The Sharjah Biennial

Since its inception in 1993, the Sharjah Biennial was able to cause a drastic shift in the definition of visual arts both locally and internationally, and became an important artistic and cultural pillar that contributed in shaping artistic awareness and enhancing the aesthetic palate. Given its dynamism and flexibility, the Biennial had the capacity to accommodate and depict the changes and developments in the world of contemporary visual art, and was able to invent and advance a number of professional programs and projects that augmented the artistic movement in the region and the world. It gave birth to a number of new initiatives aiming to support young artists and unveil hidden artistic talents, and to attract celebrated local, Arabic and international creative minds. In 2003, the Biennial took another step forward after Sheikha Hoor Al Qasimi assumed responsibility for its administration and transformed it from a biennial cultural event to an institution that contributes to cultural and artistic productivity. The Sharjah Biennial is an important cultural event that has acquired a prominent position in various art societies around the world.
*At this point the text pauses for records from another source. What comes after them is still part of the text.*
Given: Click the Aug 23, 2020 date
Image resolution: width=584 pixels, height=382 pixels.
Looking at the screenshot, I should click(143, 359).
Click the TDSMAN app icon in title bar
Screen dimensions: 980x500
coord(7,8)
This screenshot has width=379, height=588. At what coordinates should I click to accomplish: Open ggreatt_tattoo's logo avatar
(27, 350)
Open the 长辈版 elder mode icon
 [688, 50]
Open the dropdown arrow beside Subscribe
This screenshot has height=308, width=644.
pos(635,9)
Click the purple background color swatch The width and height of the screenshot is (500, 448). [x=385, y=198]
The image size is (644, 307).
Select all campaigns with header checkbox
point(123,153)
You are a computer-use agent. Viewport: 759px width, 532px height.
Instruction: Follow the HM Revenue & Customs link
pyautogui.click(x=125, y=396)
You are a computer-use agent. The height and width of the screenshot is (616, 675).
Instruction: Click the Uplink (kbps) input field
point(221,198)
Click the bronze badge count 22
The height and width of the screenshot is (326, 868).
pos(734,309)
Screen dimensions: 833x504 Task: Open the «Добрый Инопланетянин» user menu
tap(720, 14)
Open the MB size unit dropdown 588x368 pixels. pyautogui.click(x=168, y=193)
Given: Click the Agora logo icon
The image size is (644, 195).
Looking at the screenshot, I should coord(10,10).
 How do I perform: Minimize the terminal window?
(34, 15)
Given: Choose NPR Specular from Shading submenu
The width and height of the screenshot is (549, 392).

Sharjah Calligraphy Biennial

Organized by the Directorate of Art at the Department of Culture and Information, the Sharjah Calligraphy Biennial was launched for the first time in 2002 to give strength and shape to various calligraphic arts, such that it encompassed many traditional and contemporary art trends from its very beginning. The Biennial was able to attract renowned calligraphers and practitioners from around the world, and it opened new horizons for the development of Arabic calligraphic arts that express our cultural identity and emphasize its importance and aesthetics. Among the Gulf and Arab countries, it was a forerunner in providing quality exhibitions, capable of showcasing and introducing delightful calligraphic talents on a local and international basis. It has always been open to new experiences that secure its technical and technological advancement, and has also encouraged exploration, experimentation and the promotion of innovative artistic projects. Through its intellectual programs, the Biennial helped deepen critical and aesthetic awareness regarding old and contemporary calligraphic arts.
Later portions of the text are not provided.